Working with Shionogi, Swiss not-for-profit organization GARDP will produce and sell cefiderocol through sub-licensees in a “large range of countries that have delayed access (if any) to newer antibiotics,” the partners said. The license is expected to cover “all low-income countries, most lower middle- and upper middle-income countries,” as well as “select” high income countries. That’s 135 countries altogether, or about 75% of countries worldwide, the partners pointed out.

The license territory “includes a significant proportion of the world’s population living in areas most affected by antibiotic resistance,” the triumvirate added.

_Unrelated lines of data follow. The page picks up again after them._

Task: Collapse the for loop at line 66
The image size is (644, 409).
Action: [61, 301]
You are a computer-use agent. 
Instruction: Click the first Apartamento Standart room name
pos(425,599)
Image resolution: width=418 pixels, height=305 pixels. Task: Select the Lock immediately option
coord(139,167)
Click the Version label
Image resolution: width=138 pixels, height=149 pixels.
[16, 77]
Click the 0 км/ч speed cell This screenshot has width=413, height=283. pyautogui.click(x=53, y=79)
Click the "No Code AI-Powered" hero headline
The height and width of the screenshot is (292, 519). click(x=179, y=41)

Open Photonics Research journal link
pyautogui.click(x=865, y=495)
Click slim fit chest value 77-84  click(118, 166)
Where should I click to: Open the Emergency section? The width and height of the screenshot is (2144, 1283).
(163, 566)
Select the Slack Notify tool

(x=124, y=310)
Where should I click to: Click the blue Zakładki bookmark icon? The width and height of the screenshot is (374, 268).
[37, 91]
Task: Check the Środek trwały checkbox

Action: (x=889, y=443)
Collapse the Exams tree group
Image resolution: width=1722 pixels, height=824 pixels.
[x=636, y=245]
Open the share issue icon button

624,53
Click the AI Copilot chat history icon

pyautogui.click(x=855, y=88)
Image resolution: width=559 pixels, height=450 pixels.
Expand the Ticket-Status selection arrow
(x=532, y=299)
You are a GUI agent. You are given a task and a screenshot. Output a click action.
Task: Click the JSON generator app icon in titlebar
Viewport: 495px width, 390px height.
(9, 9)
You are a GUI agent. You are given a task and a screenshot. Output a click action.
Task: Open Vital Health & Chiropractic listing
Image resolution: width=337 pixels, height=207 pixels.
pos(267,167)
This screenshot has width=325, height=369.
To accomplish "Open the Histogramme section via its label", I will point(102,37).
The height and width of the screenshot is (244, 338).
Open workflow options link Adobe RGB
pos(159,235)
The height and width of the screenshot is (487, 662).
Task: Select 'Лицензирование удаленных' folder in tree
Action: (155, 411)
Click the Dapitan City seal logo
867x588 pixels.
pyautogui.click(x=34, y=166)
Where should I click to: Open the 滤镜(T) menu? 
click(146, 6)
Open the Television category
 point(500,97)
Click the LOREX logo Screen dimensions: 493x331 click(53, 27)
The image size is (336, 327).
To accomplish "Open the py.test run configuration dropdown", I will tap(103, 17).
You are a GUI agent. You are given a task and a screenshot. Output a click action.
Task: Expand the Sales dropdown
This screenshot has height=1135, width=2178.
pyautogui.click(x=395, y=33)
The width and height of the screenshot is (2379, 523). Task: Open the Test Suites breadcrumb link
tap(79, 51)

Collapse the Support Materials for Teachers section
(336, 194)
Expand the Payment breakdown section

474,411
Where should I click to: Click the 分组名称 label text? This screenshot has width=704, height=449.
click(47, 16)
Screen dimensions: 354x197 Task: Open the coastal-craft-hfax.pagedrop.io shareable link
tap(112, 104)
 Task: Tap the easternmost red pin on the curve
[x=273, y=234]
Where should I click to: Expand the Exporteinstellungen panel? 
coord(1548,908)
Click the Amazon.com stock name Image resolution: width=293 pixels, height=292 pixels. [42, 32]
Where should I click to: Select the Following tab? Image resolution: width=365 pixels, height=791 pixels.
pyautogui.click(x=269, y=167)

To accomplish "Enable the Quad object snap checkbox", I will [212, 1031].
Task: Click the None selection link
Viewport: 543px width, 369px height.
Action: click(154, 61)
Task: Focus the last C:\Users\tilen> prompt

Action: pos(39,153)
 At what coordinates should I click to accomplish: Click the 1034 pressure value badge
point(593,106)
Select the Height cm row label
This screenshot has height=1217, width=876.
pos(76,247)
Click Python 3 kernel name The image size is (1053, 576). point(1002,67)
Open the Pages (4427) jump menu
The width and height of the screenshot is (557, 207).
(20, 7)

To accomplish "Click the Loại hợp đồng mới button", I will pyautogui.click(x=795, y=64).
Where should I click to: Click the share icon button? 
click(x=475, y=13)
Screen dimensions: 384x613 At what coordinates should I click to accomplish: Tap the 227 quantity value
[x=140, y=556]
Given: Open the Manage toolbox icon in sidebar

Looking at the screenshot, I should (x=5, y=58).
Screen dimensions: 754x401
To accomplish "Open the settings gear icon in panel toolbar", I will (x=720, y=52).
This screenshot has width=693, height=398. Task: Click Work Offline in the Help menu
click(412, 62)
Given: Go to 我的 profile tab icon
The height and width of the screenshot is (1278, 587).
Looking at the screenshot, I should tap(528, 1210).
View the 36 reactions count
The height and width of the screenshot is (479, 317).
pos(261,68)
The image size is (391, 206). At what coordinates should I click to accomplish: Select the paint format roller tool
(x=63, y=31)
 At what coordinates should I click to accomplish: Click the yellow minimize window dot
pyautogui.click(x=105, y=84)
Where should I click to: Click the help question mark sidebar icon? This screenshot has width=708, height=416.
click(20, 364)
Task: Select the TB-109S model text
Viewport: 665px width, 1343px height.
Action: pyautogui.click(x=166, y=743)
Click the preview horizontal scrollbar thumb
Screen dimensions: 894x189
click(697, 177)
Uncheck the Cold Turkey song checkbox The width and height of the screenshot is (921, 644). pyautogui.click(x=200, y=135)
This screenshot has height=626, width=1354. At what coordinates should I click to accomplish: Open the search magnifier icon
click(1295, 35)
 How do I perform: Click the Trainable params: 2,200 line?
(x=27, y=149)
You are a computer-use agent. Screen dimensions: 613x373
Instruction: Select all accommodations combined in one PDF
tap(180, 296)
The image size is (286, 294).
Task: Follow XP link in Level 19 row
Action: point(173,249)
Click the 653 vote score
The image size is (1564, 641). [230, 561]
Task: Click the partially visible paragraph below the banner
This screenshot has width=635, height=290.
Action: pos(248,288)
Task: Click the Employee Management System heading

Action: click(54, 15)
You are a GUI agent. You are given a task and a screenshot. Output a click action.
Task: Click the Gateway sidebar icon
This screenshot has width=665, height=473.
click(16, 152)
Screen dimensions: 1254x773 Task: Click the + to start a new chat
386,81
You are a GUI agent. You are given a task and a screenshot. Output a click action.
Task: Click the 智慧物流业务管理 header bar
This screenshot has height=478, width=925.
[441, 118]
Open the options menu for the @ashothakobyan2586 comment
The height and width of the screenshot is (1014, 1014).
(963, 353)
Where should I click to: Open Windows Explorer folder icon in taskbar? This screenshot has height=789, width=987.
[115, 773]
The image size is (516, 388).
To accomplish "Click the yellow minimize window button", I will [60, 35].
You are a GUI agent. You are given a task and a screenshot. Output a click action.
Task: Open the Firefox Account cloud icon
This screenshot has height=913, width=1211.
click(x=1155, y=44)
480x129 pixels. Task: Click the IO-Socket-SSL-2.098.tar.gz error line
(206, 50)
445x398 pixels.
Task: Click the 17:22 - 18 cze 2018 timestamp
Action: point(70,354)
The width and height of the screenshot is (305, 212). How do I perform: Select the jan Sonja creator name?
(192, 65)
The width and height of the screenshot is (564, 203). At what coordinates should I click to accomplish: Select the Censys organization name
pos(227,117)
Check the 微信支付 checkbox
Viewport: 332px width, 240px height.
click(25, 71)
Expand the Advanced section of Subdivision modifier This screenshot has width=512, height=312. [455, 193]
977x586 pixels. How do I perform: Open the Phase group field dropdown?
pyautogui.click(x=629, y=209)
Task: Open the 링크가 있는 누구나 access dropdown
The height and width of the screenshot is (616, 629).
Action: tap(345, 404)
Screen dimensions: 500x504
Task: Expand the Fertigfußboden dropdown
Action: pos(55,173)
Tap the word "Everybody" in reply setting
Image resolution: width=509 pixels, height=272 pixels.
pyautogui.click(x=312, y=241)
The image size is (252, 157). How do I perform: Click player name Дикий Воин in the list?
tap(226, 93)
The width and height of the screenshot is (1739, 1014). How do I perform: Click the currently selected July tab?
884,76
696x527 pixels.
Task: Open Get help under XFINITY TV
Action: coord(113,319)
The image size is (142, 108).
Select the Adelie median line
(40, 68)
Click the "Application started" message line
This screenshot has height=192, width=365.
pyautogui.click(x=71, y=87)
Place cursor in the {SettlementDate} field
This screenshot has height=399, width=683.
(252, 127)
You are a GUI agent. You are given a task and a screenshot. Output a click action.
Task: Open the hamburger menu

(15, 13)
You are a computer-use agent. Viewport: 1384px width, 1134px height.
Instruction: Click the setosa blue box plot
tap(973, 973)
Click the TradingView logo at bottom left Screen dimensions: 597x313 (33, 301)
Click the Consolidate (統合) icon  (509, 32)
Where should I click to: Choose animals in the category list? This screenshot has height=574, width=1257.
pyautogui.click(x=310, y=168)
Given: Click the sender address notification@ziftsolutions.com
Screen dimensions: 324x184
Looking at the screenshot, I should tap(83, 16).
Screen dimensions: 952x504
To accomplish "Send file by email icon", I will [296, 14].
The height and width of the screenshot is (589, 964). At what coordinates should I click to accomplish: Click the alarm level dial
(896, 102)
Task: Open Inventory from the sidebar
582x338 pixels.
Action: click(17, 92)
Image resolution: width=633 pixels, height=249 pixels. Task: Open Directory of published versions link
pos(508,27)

Getting the antibiotic to patients will require the partners to surmount several “technical, legal, regulatory and economic barriers,” which is where the Clinton Health Access Initiative comes in. CHAI, for its part, is well versed in working with the public and private sectors to “reshape markets and introduce medicines in countries around the world,” the partners added.

As for how that will look in practice, pricing models and distribution frameworks still need to be hammered out, Jennifer Cohn, global access project leader at GARDP, told Stat News.

Under the collaboration, Shionogi, GARDP and CHAI will coordinate with health ministries and other experts in a bid to bolster “hospital-based stewardship programs that ensure appropriate use,” which is especially important on the quest to avoid fueling resistance to cefiderocol.

The license deal marks the “first” for an antibiotic to treat serious bacterial infections “between a pharmaceutical company and a non-profit organization driven by public health priorities,” Shionogi said. What’s more, the project has a “broader purpose” insofar as it could “pave the way for antibiotic access more generally.”

Shionogi and GARDP will publish their license agreement in hopes that it could serve as a “baseline” for similar agreements moving forward.

Elsewhere, the U.K. could soon roll out a new Netflix-adjacent subscription-like model for Shionogi’s cefiderocol and Pfizer’s ceftazidime/avibactam, also known as Zavicefta, Pharmaphorum reports.

The country’s Department of Health, NHS England and NICE have wrapped up an evaluation of the two antibiotics, which the NHS in England would pay to access for a fixed annual fee of 10 million pounds sterling, calculated based on the value the meds present to the health service regardless of how much is used to treat patients, the news outlet explains.

The proposed contracts are still in the draft stages and would last for 10 years. They’re expected to be finalized in the coming weeks. Pfizer and Shionogi presented their drugs for consideration in the framework when it was unveiled back in 2019, Pharmaphorum added.